Without including any images, repeat the data exactly.

━━━━━━━━━━━━━━━━━━━━

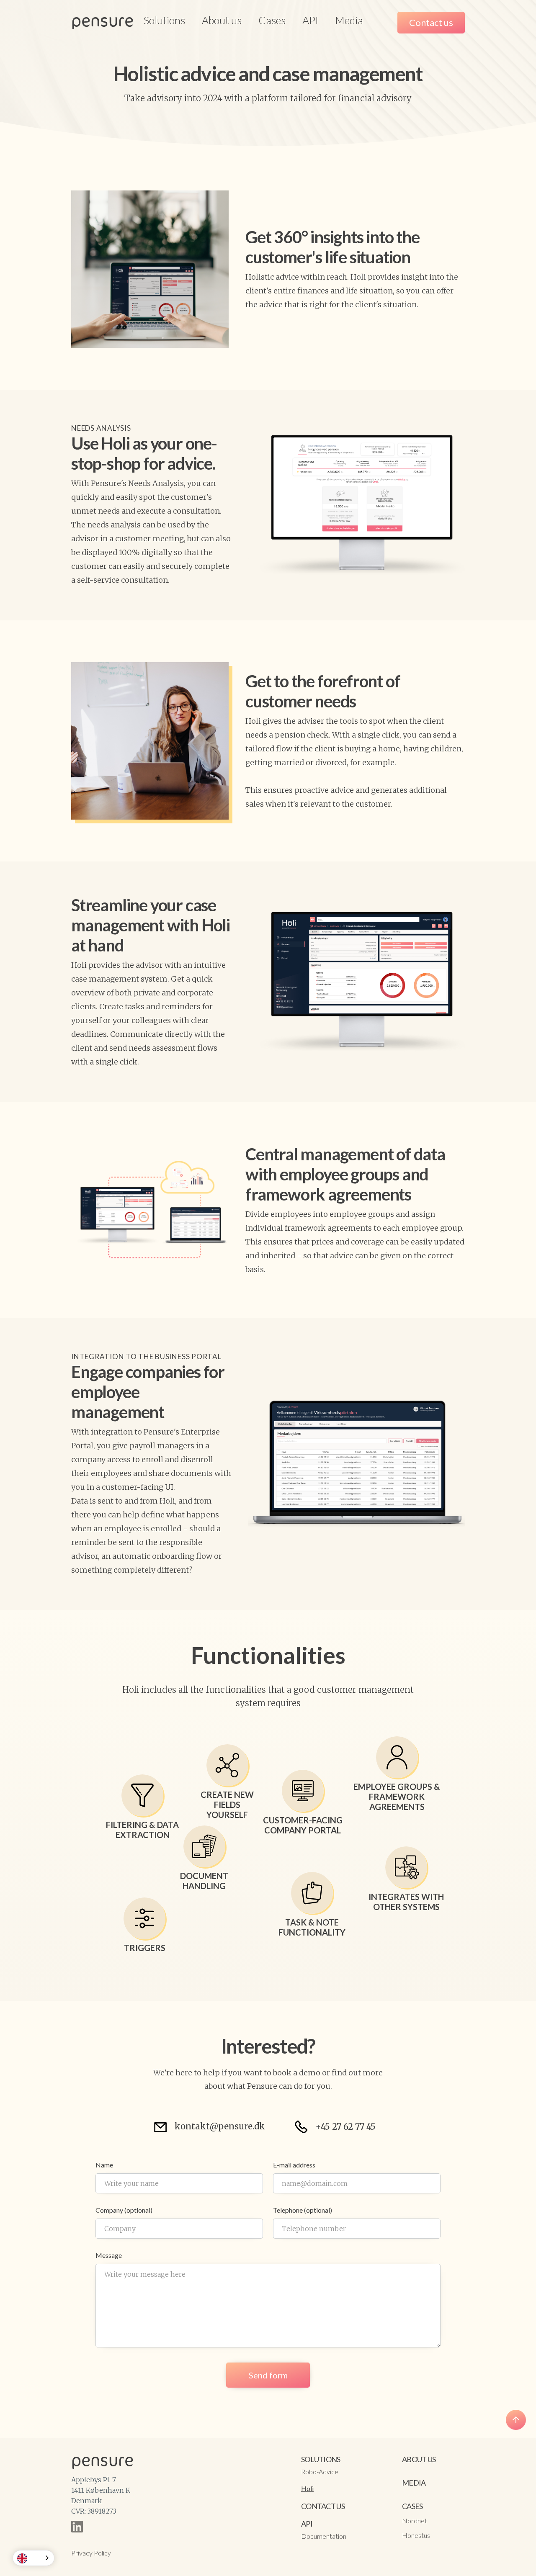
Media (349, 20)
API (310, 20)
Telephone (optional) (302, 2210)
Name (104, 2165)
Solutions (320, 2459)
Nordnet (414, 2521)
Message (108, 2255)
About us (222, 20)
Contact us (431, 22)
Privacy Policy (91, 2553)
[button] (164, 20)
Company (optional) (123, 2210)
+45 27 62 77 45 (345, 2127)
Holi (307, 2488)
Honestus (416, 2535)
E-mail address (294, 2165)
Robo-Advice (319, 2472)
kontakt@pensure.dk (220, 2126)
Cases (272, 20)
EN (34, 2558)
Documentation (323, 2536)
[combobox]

━━━━━━━━━━━━━━━━━━━━

**FINISHED EXERCISE:**
Media (349, 20)
API (310, 20)
Telephone (optional) (302, 2210)
Name (104, 2165)
Solutions (320, 2459)
Nordnet (414, 2521)
Message (108, 2255)
About us (222, 20)
Contact us (431, 22)
Privacy Policy (91, 2553)
[button] (164, 20)
Company (optional) (123, 2210)
+45 27 62 77 45 (345, 2127)
Holi (307, 2488)
Honestus (416, 2535)
E-mail address (294, 2165)
Robo-Advice (319, 2472)
kontakt@pensure.dk (220, 2126)
Cases (272, 20)
EN (34, 2558)
Documentation (323, 2536)
[combobox]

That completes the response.